> **Work instructions**: Lines holding the word "screenshot": how many does the material below have? Answer with nothing but the number.

> **Data under study**:
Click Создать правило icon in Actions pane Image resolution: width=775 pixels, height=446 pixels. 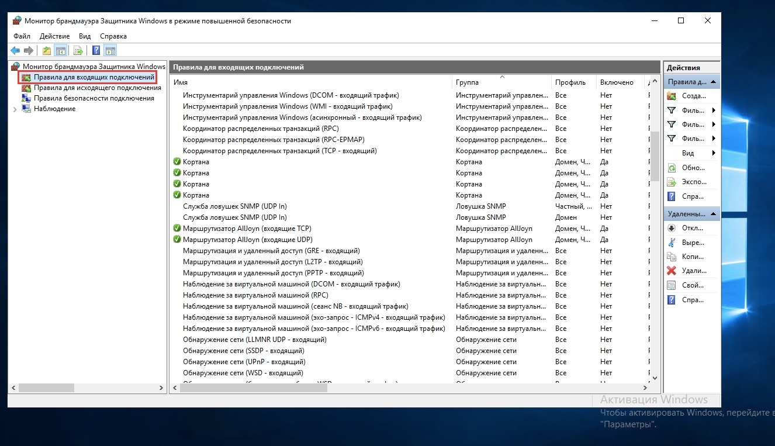[x=672, y=96]
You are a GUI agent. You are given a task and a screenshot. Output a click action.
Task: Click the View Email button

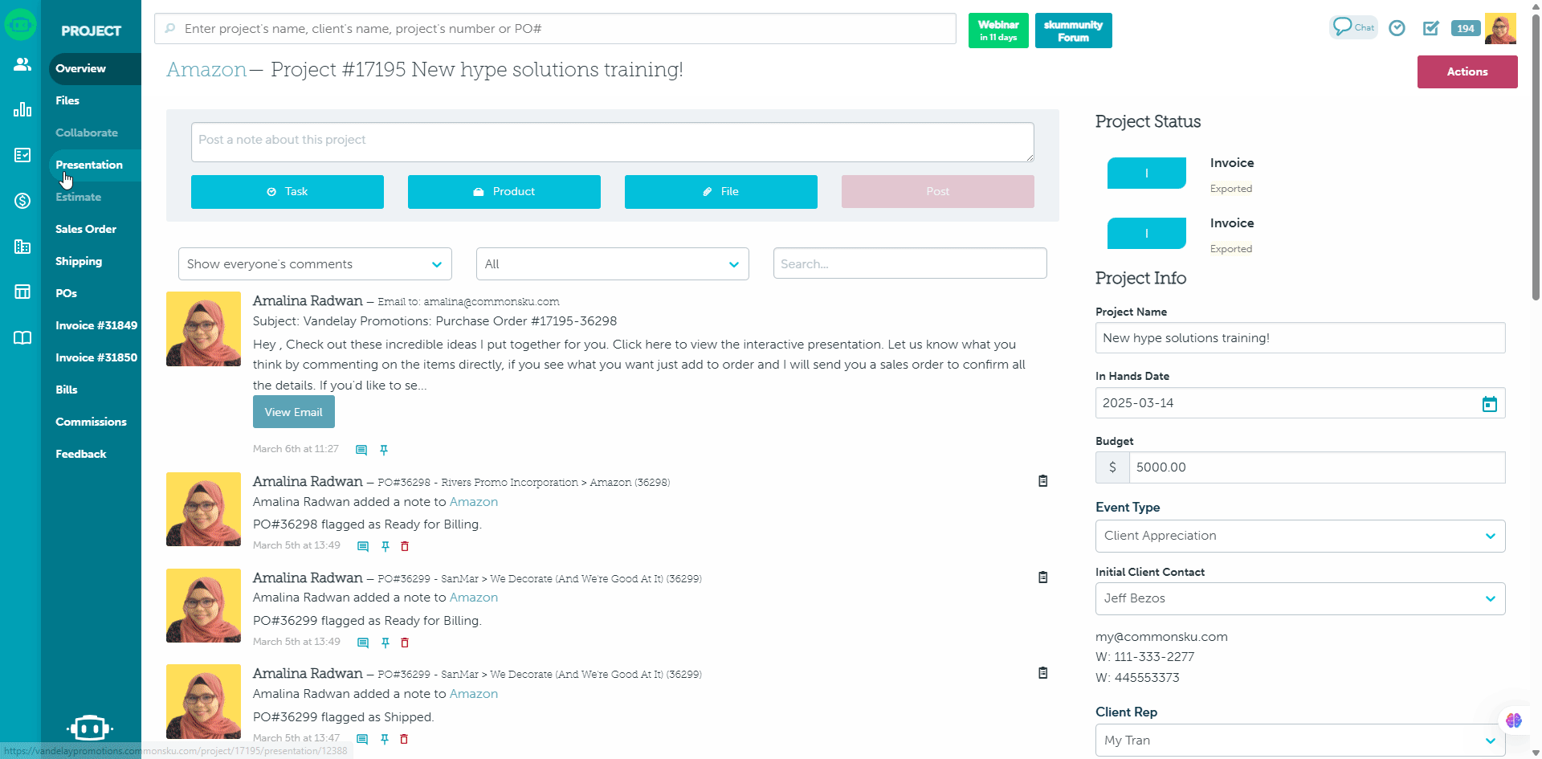point(293,412)
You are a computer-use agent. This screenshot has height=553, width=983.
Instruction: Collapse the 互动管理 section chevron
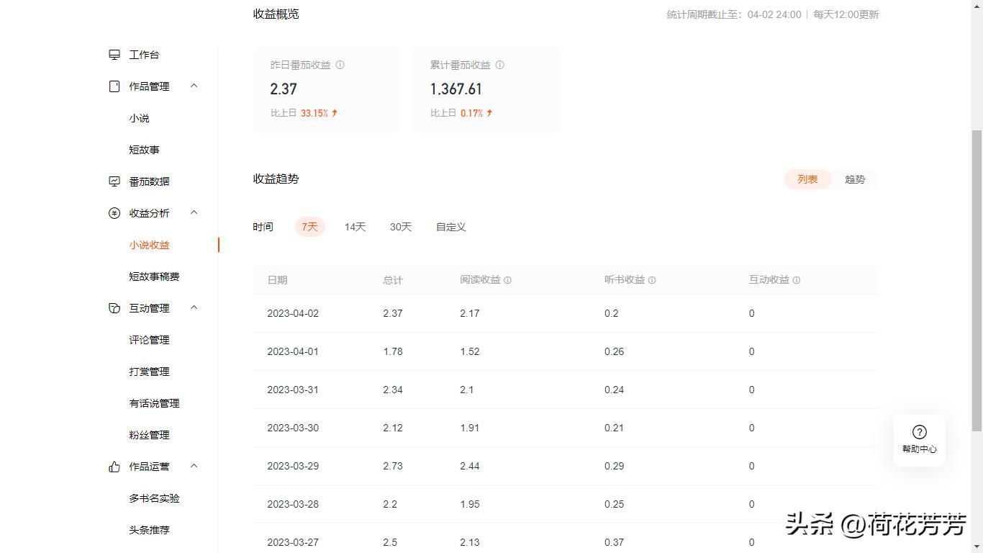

> **Solution to this task**: 2